Editor’s note: In this ongoing series for IT job hunters, we'll explore in-demand roles, necessary skills, and how to stand out in an interview. Here, Jayaprakash Nair , head of analytics for Altimetrik, shares insights on getting a job as a data engineer.
Data engineer salary range:
$65,000 - $132,000 per year. Source: PayScale.
In a nutshell: What is a data engineer?
A data engineer is responsible for ingesting data from different data sources into a central repository, such as a data lake/warehouse. They are also responsible for setting up the automated pipeline so that data can be brought into the data lake in a regular manner with the least impediments, issues, and data loss as possible.
Data engineers are also responsible for cleaning and organizing the data (data quality and data transformations) to ensure that it becomes the single source of truth. Other roles include adding a layer of accelerators on top of the data – especially if it is big data – so it can more easily be used by downstream consumers, and, in certain cases, cataloging the data.
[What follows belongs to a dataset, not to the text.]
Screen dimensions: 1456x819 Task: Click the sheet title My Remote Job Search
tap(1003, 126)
This role is becoming increasingly critical, not only because of the exponential increase in data (plus related data outside of a company), but also because of an exponential increase in the understanding at the executive level that significant, critical business insights can be mined from this data.
This role is not the same as a data scientist. While a data engineer ingests data from various sources and ensures that it is clean and secure, a data scientist is a consumer of this data. The main responsibility of a data scientist is to unearth valuable nuggets of information from this accumulated data, or perform more advanced predictive analytics.
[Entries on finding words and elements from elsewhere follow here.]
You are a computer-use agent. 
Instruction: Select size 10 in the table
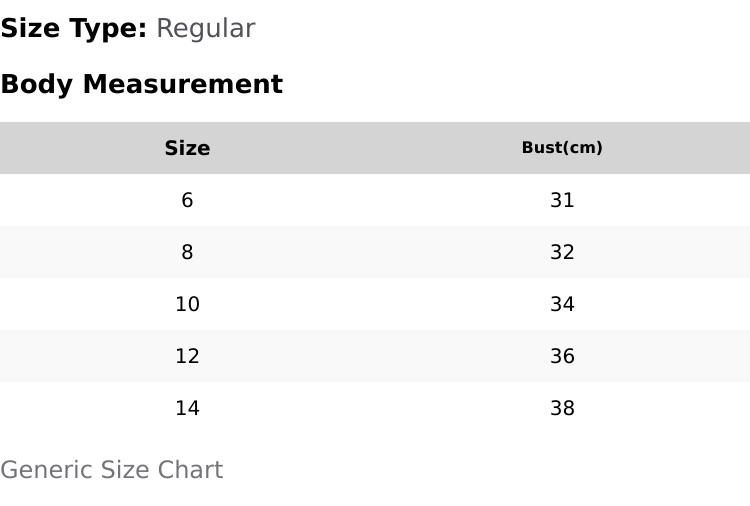pyautogui.click(x=188, y=304)
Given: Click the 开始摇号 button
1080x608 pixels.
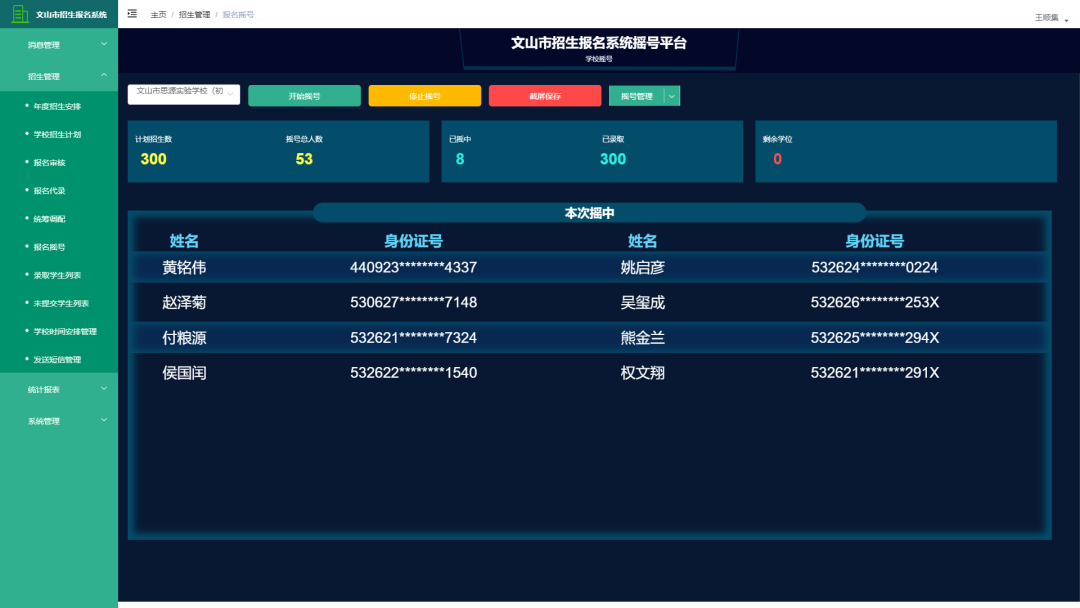Looking at the screenshot, I should pyautogui.click(x=304, y=96).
[ Looking for a data scientist job? See: IT careers: How to get a job as a data scientist ]
What skills are needed?
The skills expected of a data engineer have evolved over time. A few years ago, the main skills were SQL, OLTP, OLAP, Data Warehousing, etc. Then came the era of big data and Hadoop, and the skills expected became HDFS, Hive, Pig and other members of the Apache stack. Now that cloud providers are beginning to get a good grip on the market, knowledge of the managed data services from cloud providers are becoming center stage. These skills are desirable because they aid in the data engineer’s ability to quickly collect relevant data.
How to stand out in a data engineer interview
Everyone can talk about their past job experience. To stand out, you could consider having a distinguished portfolio of solutions/code outside of your work, like in GitHub, for example.
Also, consider participating in technical communities, as many serious headhunters scout around in these areas for prospects.
In an interview, data engineer job seekers should expect questions around SQL (intermediate and advanced). Apart from that, they will likely be asked questions on the pitfalls to keep in mind while designing a modern day data lake, how to ensure good data quality in the lake, AWS/Azure/GCP managed services for data and analytics, data governance, security, and building semantic data marts from the lake.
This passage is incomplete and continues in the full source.